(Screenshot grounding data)
_ _ _ _ _ _ _

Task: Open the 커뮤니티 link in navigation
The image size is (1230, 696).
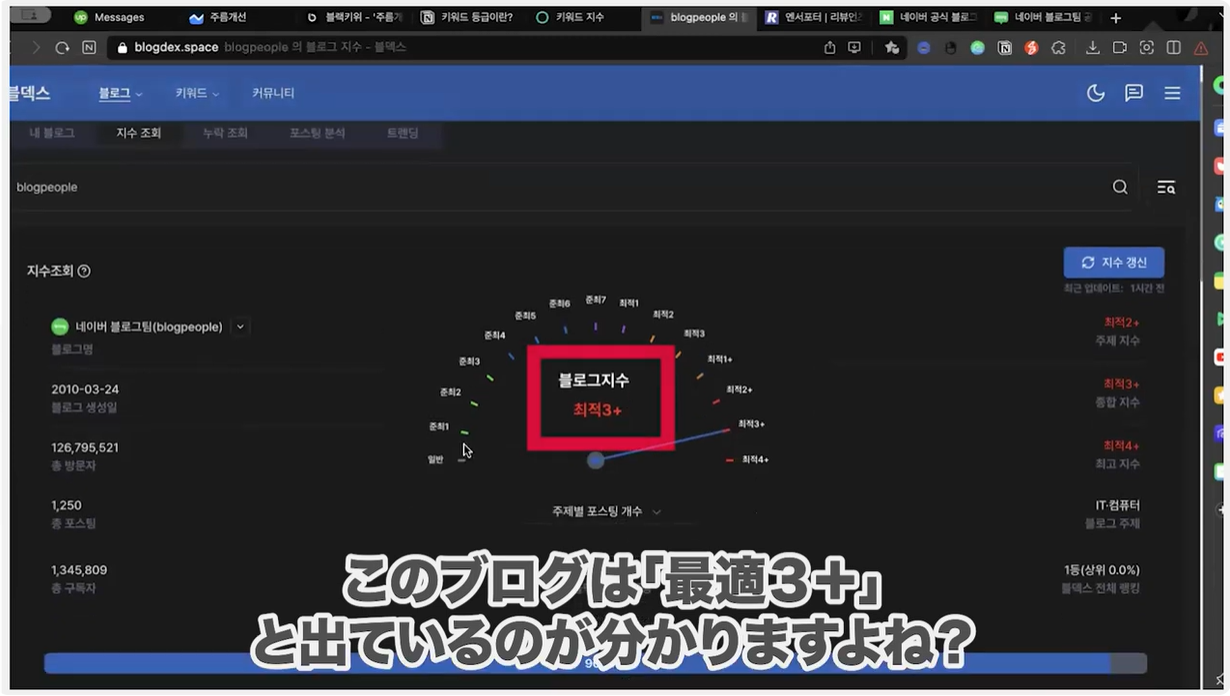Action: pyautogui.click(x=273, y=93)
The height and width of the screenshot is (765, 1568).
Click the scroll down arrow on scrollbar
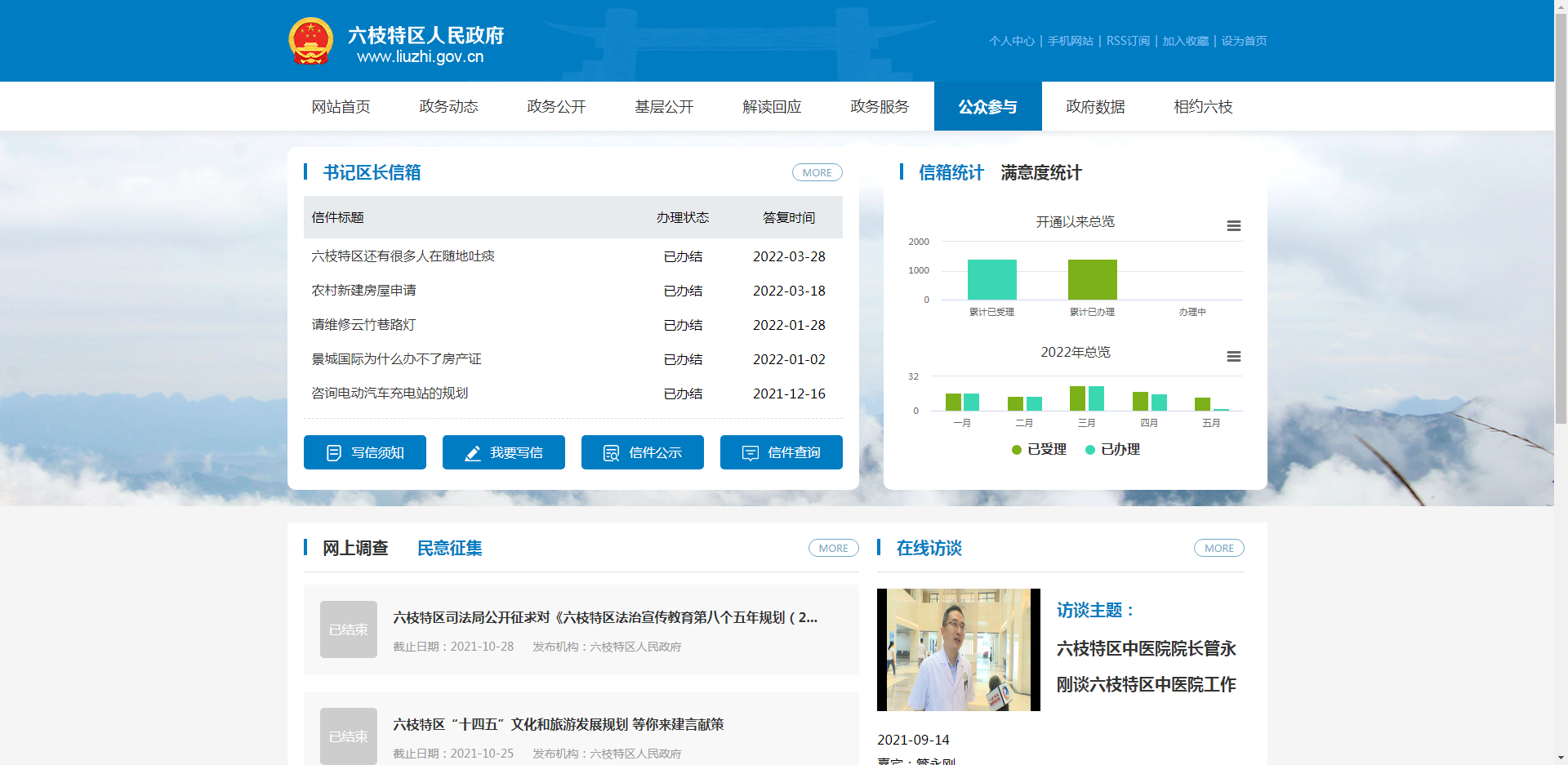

_ _ _ _ _ _ _

▸ Your assignment:
Repeat each entry exactly as given; no pictures belong in the copy.

▸ Exercise solution:
Task: Open the 커뮤니티 link in navigation
The image size is (1230, 696).
Action: pyautogui.click(x=273, y=93)
The height and width of the screenshot is (765, 1568).
Click the scroll down arrow on scrollbar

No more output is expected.